Obligations are the Federal government’s legal commitment to pay or reimburse the States or other entities for the Federal share of a project’s eligible costs.
The State table presents State-reported obligations of Federal-aid highway funds for pedestrian and bicycle facilities and programs during fiscal years 1999 to 2023. States use different reporting procedures, so the table is not a complete representation of actual spending in States. Some States only report obligations on independent bicycle and pedestrian projects or programs, but not on facilities constructed as part of a larger project. Some States report details of bicycle and pedestrian-related obligations, regardless of whether the facility is embedded in a larger project or is an independent project or program. Readers should not use this table to draw comparisons between individual States' spending patterns without understanding how each State reports its obligations.
The Category table presents State-reported obligations of Federal-aid highway funds for pedestrian and bicycle facilities by program category. The categories listed are those most commonly used for bicycle and pedestrian projects. The table includes all Safe Routes to School and Nonmotorized Transportation Pilot Program projects regardless of how the projects were coded, but does not double count projects that were coded as bicycle and pedestrian.
Notes
FMIS does not have separate Improvement Type codes for pedestrian-only or bicycle-only projects, or specific kinds of facilities. Projects may be independent bicycle and pedestrian projects, or may be part of larger highway projects, if States code project portions separately.
Many projects that benefit pedestrians and bicyclists may be part of larger highway projects but not coded bicycle and pedestrian projects. FMIS does not allow multiple Improvement Type codes to capture bicycle and pedestrian projects coded under other Improvement Types, such as right-of-way, preliminary engineering, construction, or safety. Therefore, actual obligations for bicycle and pedestrian facilities are higher, but not quantifiable.
Underreporting: According to the Transportation Alternatives Annual Reports from 2016 to 2023, 95 to 98 percent of TA projects selected for funding (excluding Recreational Trail projects) are bicycle and pedestrian projects. However, most States code many TA Set-Aside projects as right-of-way, preliminary engineering, construction, safety, or other improvement types, not as bicycle and pedestrian.
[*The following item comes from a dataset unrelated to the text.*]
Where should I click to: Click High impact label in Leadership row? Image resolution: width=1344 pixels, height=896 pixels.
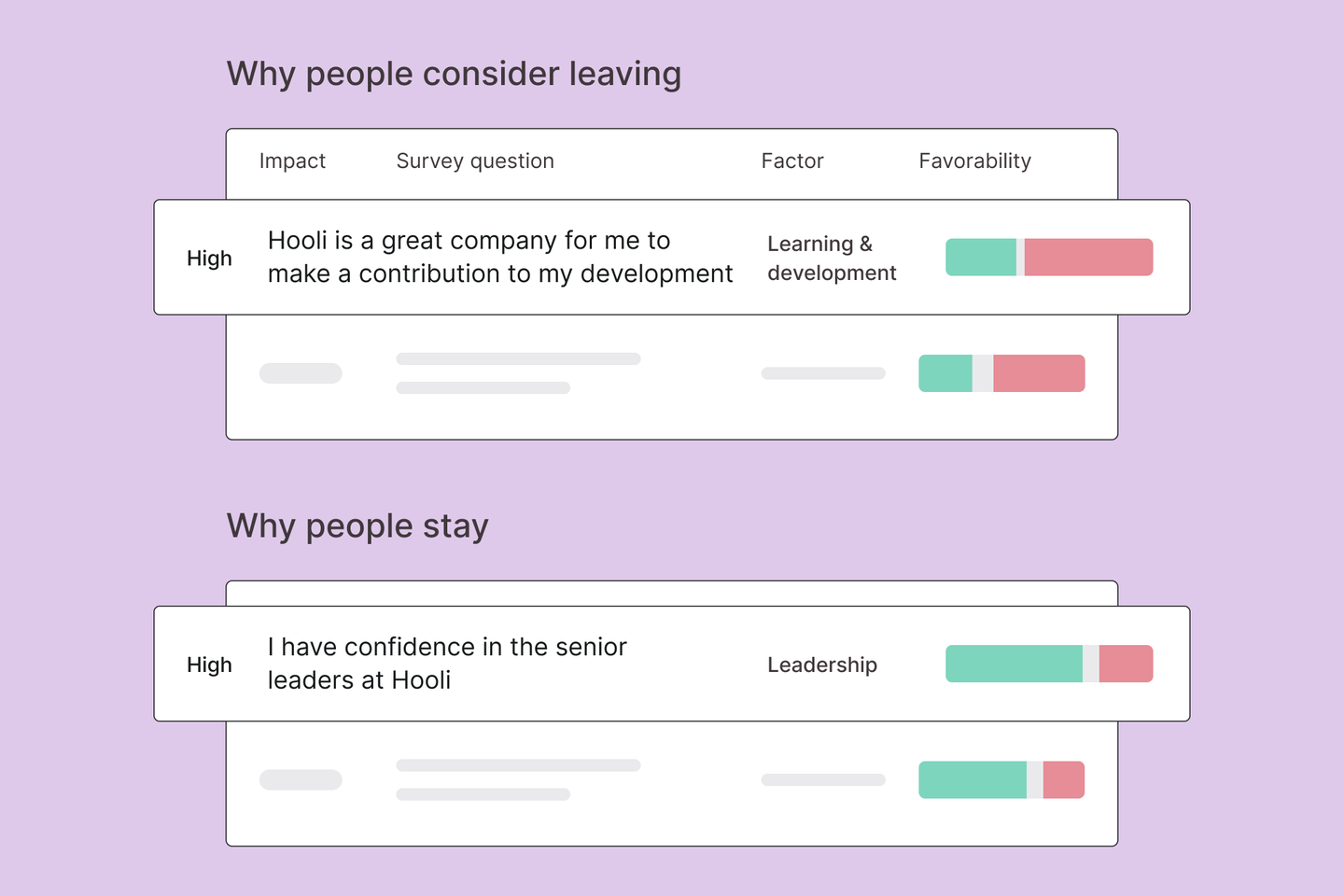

The FY 2023 TA Set-Aside obligations were $815,507,595.79 (excluding RTP), therefore, probably $775 million to $800 million was for bicycle and pedestrian projects. Underreporting also may be significant for CRP, CMAQ, STBG, and HSIP, but there is no reporting method to compare by how much. The STP/TE funds are accurate due to FMIS coding restrictions specific to TE projects.
New projects are projects obligated for the first time in a particular fiscal year.
Total Obligations includes new obligations for new projects, new obligations for projects funded over more than one fiscal year, and deobligations from previously obligated projects. Therefore, dividing total obligations by new projects does not necessarily provide a meaningful result.
FY 2009 and 2010 include funds obligated under the American Recovery and Reinvestment Act (ARRA). RTP projects from 1992-1998 are included in Other because amounts were not significant.